**DOCUMENT SEGMENT**.
— Begin —

In the age of microservices and networking in general, were D is at?

ryuukk_ ryuukk_ at gmail.com
Sun Sep 13 19:52:52 UTC 2020


Hello

Today i want to talk a little bit about my experience trying to 
get a service setup in my server, so it could communicate with my 
existing solutions (i am in the process of porting everything i 
had to D)

So i wanted to replace a super basic piece, just to test things a 
little bit (i am already using D extensively for a game)

What do i need?

Basic HTTP Server to passively listen to messages

Basic HTTP Client to call some API services

TCP Server/Client to act as a proxy (needs SOCKS5 support)


Out of the box, D has:

Socket - without proxy support

HTTP client - with the help of CURL


Hmm, out of the box the experience is super poor, if one wanted 
to make a microservice, looking at the alternatives, GO is the 
only decent high level native language that has all needed out of 
the box

So i am forced to look at github/dub packages

And the expenrience there can varry a lot depending on the user 
(how he look for dub packages, google, github, code.dlang etc etc)

— End —

**GOAL A**. Reproduce the post about D and microservices word for word, beginning at the words "So i am forced" and stopping after "code.dlang etc etc)".

**INFORMATION SHOWN**.
— Begin —

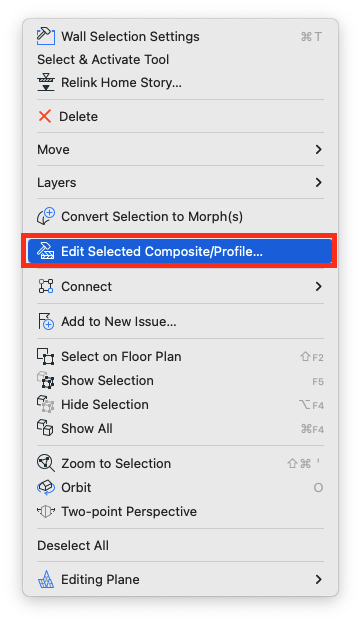
Task: Choose Show All menu entry
Action: 180,428
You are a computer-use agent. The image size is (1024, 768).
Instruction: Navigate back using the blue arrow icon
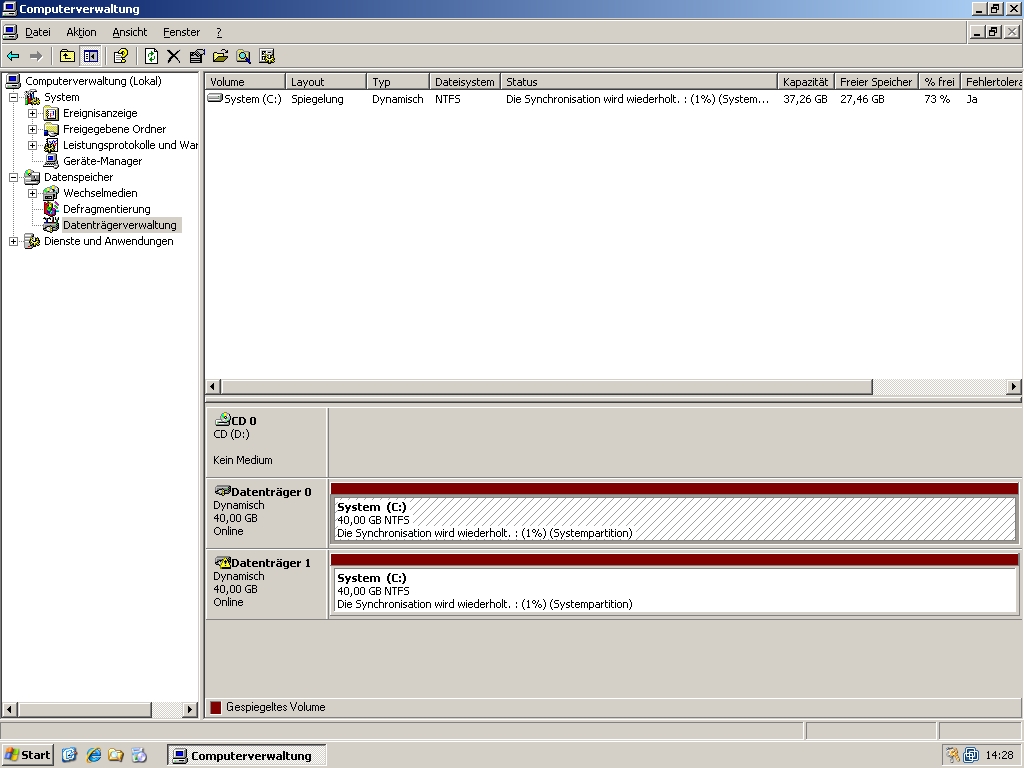pyautogui.click(x=12, y=56)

— End —

**GOAL B**. How many lines of the records contain the word "blue"? Reply with the number only.

**WRITTEN RESPONSE A**.
So i am forced to look at github/dub packages

And the expenrience there can varry a lot depending on the user 
(how he look for dub packages, google, github, code.dlang etc etc)

**WRITTEN RESPONSE B**. 1